Für die Wurzel allen Übels halte ich eher dies:


			
				PN/DP schrieb:
			
		

> Das zeigt doch, das die Aufgabe nicht mehr zuerst durchdacht wird (*),  sondern sofort losprogrammiert wird und dann mal sehen, was es tut.


Davor bietet aber auch eine Verknüpfungssteuerung keinen wirksamen Schutz. Zugegeben, es ist dabei schwieriger, bestimmte Zustände bei der Programmierung unberücksichtigt zu lassen. Dafür besteht die Gefahr, dass Monster-Netzwerke entstehen, bei denen man die Funktion im normalen Betrieb vor lauter Verriegelungen kaum noch erkennt. Die Verwendung von Zwischenmerkern, wie sie PN/DP nennt, scheint da tatsächlich weitgehend unbekannt zu sein.
Es gibt eben bei jeder Programmierweise gute und böse Programmierer.


----------



## dante (21 März 2011)

Ich konnte ja nur das Programmieren was ich an I/O hatte und mir an Funktion gegeben wurde. Ich denke für seinen Code dort war Wenn / Dann total okay! 

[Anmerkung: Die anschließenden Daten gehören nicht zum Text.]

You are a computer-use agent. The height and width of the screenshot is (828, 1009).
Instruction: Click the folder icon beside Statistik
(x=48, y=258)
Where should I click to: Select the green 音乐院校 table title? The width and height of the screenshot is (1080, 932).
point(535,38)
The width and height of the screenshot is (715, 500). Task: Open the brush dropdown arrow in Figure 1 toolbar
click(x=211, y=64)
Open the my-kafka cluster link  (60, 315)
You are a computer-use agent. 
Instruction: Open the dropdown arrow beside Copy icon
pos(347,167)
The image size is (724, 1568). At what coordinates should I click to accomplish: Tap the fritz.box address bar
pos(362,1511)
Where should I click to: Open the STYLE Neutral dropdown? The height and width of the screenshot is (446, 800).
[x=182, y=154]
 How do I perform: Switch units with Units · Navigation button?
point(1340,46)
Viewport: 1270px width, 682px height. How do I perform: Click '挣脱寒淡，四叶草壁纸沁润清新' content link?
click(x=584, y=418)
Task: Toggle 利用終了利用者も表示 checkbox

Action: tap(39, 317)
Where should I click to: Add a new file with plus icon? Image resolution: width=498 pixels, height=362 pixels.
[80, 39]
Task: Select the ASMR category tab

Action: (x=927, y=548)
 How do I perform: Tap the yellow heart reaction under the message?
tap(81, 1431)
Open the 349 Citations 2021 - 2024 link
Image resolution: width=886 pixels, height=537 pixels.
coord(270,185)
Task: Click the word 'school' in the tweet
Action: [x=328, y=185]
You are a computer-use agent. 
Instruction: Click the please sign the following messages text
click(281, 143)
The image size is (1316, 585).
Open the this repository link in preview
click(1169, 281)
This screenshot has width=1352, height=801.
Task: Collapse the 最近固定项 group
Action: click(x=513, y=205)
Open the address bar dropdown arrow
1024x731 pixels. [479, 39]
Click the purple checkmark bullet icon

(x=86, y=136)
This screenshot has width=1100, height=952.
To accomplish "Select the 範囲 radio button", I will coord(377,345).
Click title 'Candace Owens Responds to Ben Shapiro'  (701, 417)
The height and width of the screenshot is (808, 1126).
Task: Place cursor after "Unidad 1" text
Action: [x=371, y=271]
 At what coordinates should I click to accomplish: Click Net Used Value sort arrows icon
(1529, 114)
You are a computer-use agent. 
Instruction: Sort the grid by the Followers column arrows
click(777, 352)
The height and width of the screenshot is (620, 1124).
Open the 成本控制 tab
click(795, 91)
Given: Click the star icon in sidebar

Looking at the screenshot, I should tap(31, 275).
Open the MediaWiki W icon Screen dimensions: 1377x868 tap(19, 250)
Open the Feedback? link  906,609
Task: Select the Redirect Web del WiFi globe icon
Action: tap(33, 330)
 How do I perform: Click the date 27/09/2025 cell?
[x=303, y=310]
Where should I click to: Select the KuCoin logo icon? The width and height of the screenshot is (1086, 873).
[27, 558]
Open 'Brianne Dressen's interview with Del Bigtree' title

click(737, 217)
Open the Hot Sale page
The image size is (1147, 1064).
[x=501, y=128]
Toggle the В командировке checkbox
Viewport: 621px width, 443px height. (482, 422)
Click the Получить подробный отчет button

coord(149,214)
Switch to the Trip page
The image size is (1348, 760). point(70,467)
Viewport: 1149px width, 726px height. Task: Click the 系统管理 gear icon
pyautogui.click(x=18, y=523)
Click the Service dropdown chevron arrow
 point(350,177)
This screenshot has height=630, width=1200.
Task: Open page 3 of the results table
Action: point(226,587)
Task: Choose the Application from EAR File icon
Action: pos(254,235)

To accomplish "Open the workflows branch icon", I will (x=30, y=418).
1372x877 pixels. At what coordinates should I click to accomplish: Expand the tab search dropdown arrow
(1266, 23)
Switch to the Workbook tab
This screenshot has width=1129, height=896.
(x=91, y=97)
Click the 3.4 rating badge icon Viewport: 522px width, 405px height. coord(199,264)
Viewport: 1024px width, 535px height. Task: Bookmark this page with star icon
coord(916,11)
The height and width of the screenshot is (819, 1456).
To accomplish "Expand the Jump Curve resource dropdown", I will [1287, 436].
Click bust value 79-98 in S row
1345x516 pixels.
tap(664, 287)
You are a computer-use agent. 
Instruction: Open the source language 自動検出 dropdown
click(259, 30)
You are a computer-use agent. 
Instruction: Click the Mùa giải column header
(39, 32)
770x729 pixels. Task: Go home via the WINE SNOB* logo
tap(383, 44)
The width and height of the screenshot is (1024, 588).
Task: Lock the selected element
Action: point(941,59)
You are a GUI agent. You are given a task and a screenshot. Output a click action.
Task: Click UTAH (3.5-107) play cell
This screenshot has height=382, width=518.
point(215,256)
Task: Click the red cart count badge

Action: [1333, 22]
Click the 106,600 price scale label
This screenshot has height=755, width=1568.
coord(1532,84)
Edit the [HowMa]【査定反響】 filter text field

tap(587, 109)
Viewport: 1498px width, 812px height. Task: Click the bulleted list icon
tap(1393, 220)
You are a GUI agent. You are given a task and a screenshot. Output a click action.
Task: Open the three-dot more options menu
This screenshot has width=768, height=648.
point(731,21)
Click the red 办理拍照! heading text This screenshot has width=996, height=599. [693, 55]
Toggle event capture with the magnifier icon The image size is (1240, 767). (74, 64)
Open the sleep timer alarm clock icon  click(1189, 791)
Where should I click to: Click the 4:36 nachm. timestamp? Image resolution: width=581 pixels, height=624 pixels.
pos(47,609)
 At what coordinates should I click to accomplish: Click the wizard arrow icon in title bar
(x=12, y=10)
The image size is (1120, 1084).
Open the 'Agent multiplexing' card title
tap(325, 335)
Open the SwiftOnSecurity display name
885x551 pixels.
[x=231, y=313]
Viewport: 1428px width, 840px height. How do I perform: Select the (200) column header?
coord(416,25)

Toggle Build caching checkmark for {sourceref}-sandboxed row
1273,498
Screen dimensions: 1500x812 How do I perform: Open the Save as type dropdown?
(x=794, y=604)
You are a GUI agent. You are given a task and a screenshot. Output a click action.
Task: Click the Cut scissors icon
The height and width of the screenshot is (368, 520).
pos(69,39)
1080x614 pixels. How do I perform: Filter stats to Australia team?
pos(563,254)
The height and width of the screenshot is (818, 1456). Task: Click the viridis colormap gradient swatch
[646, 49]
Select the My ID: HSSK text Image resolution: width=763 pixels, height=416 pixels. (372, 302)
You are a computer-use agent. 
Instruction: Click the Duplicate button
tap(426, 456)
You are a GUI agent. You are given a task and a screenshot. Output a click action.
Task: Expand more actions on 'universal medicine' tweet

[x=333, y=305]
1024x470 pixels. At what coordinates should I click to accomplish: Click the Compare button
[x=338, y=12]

In vielen Beckhoff Bausteinen wird mit Case der Programmcode realisiert. Auch hier werden alle möglichen Variablen gesetzt / rückgesetzt.

Bei der Wenn / Dann programmierung muss man halt sehen das ALLE Zustandsfälle ausgenutzt werden. Ich sehe selbst nicht das große Problem, da er mal locker noch seine Trockenlaufschalter oder Hysteresen einbauen kann. Zu kompliziert würde ich es auch net angehen und ich habe Kommentare geschrieben das auch ein Neuling sich zurechtfindet.

@*PN/DP*

Du kannst gerne die 2 seitige PDF bekommen und codest es besser, wenn du damit fertig bist kannst du auch gerne meinen Code kritisieren. Einfach mal den Ball flach halten und es besser machen. Es gibt gerade bei der Programmierung 1000 Wege zum Ziel.


----------



## bike (21 März 2011)

dante schrieb:


> Ich konnte ja nur das Programmieren was ich an I/O hatte und mir an Funktion gegeben wurde. Ich denke für seinen Code dort war Wenn / Dann total okay!



Vielleicht solltest du zuerst genauer nachdenken und nachfragen.
So ein Bruchstück schreibe ich dir wenn in meiner Kneipe auf das nexte Bier warte. 
Aber! ich stell so etwas nie ins Netz.




dante schrieb:


> @*PN/DP*
> 
> Du kannst gerne die 2 seitige PDF bekommen und codest es besser, wenn du damit fertig bist kannst du auch gerne meinen Code kritisieren. Einfach mal den Ball flach halten und es besser machen. Es gibt gerade bei der Programmierung 1000 Wege zum Ziel.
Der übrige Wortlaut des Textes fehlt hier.